Care must be taken when accounting for seasonality in MMM as marketing activity performs better when demand is high! In some cases, you find that controlling for seasonality will under-credit your marketing performance when your sales peak. If you find yourself in this position, you may wish to consider incorporating time variant parameters into your marketing mix model.
Events
Accounting for significant events such as promotions or seasonal holidays is essential in MMM because these events can impact consumer behaviour and purchasing patterns. By incorporating these events into the model, you can better understand the relationships between marketing activities and sales performance without the confounding influence of significant events. For this reason, it is essential that you keep track of any promotion data. Some examples of event data include the following:
Event | Data required |
---|---|
Promotions | Nature of the promotion (x% off), the start and end date. |
Public holidays | The date of the public holiday. |
New product launches | The date of the new product launch. |
Significant business changes | Nature of the change and the relevant dates at which this change occurred. |
COVID-19 | Dates of lockdown periods. |
Trend & Baseline sales
Trend in data refers to the long-term direction or pattern of change in a variable over time. It represents the overall tendency of the data to increase, decrease, or remain relatively stable over an extended period. Similarly to seasonality, trend data is usually derived by the MMM practitioner using a number of different methods.
Baseline sales in MMM simply refers to how sales would behave in absence of all other variables. In MMM this output is usually referred to as the “intercept”. For most MMM’s, this intercept is modelled as constant, however at Impression we believe that baseline sales should be allowed to fluctuate over time if the data suggests so. To allow baseline sales to fluctuate overtime we treat the intercept as time-variant, in doing this we simultaneously aim to account for trends.
Macroeconomics
It is essential to include macroeconomic variables in MMM as they help account for external factors that can significantly influence consumer behaviour and marketing performance. Understanding the influence that purchasing power, disposable income and customer confidence has on demand enables you to isolate the impact of your marketing from broader economic trends, leading to more precise and actionable insights. The following are some examples of macroeconomic factors to include in MMM:
Variable | Benefit |
---|---|
Customer price index (CPI) | Captures shifts in consumer spending patterns |
Unemployment rate | Captures consumer confidence and disposable income. |
Exchange rates | Captures the fluctuations in the cost of imported goods. |
Literally anything else
Each business is different and has unique complexities associated with it. When thinking about MMM, if you’re modelling sales, make sure you consider as many factors as possible that could influence sales. Even if some factors were found to have very little or no impact by the MMM, providing as much information as possible prior to modelling is essential!

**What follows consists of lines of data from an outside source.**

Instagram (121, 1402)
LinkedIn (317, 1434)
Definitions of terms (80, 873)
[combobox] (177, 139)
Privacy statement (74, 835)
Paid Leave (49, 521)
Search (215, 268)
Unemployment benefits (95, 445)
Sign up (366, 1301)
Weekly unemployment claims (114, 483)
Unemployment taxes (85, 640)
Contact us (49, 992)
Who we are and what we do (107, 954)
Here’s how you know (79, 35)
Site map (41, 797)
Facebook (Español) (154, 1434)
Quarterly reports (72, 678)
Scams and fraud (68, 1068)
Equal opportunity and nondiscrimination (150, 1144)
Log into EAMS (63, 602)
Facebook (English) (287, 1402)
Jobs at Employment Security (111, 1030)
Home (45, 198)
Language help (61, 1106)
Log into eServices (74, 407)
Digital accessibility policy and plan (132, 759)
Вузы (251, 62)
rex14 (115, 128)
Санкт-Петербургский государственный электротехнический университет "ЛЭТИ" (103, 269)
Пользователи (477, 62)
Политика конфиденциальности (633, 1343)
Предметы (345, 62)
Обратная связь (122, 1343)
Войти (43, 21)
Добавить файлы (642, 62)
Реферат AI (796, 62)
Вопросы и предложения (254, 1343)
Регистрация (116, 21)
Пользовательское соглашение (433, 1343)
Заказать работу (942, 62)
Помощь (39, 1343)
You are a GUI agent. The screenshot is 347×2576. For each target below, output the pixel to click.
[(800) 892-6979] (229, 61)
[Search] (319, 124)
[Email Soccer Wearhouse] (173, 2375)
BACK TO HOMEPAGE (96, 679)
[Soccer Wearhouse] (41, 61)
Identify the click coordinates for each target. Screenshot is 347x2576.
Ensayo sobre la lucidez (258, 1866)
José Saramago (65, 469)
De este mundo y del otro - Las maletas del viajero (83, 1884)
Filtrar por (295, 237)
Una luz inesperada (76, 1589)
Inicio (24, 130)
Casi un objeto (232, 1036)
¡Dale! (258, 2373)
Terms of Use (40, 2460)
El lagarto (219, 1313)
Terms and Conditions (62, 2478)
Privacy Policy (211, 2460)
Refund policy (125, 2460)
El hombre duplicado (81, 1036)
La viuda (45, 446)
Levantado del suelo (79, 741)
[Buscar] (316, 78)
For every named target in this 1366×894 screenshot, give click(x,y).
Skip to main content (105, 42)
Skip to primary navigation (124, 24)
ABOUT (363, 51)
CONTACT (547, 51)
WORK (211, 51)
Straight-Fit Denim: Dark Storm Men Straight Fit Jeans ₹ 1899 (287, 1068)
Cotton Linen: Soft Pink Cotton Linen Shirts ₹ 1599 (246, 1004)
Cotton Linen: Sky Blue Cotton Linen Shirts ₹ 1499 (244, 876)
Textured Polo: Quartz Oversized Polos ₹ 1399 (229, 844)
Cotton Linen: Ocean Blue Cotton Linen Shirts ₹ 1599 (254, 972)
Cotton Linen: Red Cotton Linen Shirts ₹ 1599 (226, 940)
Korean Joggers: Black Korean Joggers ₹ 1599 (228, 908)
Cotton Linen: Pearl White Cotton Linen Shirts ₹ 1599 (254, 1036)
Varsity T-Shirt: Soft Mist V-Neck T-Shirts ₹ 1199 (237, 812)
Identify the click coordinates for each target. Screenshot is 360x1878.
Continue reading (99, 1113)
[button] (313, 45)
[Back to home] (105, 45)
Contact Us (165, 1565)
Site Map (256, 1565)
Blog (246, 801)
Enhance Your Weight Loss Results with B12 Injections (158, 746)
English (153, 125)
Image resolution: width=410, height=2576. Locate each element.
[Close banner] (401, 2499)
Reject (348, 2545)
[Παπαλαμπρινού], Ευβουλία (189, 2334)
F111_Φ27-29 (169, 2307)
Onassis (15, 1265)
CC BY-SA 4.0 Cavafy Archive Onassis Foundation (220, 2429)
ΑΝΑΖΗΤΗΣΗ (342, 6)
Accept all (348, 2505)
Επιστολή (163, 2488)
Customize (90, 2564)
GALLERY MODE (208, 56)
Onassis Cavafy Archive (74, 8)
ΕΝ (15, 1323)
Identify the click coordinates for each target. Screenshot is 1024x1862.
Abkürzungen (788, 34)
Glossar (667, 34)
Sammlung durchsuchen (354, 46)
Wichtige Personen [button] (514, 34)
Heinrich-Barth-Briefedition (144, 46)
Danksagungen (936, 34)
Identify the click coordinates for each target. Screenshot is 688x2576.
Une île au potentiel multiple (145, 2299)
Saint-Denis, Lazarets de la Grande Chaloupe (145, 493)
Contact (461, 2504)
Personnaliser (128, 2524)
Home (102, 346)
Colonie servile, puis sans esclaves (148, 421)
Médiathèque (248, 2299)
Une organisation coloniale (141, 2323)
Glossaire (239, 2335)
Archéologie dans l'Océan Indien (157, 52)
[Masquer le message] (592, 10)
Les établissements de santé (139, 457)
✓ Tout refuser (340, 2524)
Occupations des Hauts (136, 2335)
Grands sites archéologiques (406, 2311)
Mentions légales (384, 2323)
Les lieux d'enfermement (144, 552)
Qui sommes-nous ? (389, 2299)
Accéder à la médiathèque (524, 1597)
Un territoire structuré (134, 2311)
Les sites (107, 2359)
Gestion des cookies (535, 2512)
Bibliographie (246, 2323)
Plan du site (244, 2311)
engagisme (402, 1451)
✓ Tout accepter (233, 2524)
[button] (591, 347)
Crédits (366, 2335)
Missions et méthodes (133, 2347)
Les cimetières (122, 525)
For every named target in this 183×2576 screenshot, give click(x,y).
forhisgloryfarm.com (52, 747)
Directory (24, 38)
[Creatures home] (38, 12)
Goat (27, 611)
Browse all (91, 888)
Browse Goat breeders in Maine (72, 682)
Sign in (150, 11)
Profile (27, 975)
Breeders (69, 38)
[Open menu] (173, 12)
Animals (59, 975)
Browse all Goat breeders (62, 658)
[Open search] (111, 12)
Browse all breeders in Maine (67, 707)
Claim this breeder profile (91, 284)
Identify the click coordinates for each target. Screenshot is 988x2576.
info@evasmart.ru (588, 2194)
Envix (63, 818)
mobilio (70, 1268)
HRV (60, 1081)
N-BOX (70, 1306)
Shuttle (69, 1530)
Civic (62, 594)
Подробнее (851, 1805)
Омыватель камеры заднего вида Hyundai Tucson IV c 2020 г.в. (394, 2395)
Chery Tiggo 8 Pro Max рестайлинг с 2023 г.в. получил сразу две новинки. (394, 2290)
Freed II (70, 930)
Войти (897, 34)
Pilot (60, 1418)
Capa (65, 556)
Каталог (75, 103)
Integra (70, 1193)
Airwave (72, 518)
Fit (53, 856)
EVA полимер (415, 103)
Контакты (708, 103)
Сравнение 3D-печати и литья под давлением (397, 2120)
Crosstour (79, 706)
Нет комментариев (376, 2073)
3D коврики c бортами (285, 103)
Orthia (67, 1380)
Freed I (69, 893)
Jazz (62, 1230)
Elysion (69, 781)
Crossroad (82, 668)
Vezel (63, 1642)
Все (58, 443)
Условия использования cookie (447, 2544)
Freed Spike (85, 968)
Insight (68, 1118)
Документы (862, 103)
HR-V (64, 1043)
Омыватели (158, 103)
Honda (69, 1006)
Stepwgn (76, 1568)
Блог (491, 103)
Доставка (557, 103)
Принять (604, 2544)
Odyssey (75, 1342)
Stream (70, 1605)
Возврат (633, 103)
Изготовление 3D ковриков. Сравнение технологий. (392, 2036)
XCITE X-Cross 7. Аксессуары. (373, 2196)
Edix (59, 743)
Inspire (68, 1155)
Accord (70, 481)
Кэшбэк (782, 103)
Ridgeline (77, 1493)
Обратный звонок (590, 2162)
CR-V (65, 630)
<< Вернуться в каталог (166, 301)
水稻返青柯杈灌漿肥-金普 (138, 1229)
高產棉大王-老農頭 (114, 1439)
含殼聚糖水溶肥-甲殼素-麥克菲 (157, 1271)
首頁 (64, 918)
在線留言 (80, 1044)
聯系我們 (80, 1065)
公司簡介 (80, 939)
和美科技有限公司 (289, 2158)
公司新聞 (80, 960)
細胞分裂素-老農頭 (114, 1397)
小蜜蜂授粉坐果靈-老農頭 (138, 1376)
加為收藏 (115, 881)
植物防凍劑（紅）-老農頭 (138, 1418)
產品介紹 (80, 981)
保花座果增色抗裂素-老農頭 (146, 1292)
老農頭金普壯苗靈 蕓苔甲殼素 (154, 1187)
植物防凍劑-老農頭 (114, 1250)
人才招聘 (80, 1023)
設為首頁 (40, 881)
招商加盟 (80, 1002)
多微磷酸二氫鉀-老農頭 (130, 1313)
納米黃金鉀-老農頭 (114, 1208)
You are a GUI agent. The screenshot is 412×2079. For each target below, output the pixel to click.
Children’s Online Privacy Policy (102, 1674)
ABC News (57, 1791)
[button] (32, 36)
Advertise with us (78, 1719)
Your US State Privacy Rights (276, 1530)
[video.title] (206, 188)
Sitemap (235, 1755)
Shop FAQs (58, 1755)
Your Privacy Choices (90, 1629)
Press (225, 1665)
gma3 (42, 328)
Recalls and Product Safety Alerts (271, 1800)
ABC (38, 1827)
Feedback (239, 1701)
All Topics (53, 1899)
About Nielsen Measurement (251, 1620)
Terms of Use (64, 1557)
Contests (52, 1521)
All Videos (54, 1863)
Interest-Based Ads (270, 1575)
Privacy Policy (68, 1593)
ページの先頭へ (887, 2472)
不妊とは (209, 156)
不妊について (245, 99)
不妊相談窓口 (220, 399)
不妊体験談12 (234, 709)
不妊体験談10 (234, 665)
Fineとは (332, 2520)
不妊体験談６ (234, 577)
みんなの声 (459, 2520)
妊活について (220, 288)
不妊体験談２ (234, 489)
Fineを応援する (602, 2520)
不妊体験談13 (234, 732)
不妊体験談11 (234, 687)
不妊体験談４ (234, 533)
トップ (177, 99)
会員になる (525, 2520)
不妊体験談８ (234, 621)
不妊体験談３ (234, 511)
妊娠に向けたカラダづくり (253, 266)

Although we recommend providing as much data as possible, we do not recommend building an MMM and throwing all your available data at it. Including all of the above control data in less complex models might be overkill. Too many variables may not only lead to model overfitting, but also multicollinearity if many of these variables behave similarly. The art of a good MMM is therefore variable selection, which is where we as skilled practitioners step in to overcome this and many other important considerations for MMM.
Budgets
Provision of budgets is crucial for MMM because it provides essential context and constraints for evaluating the effectiveness of marketing activities. This is particularly useful when performing budget allocation in MMM, as knowledge of budgets will constrain the budget optimiser, enabling you to produce realistic forecasts to produce data-driven insights that you can actually implement.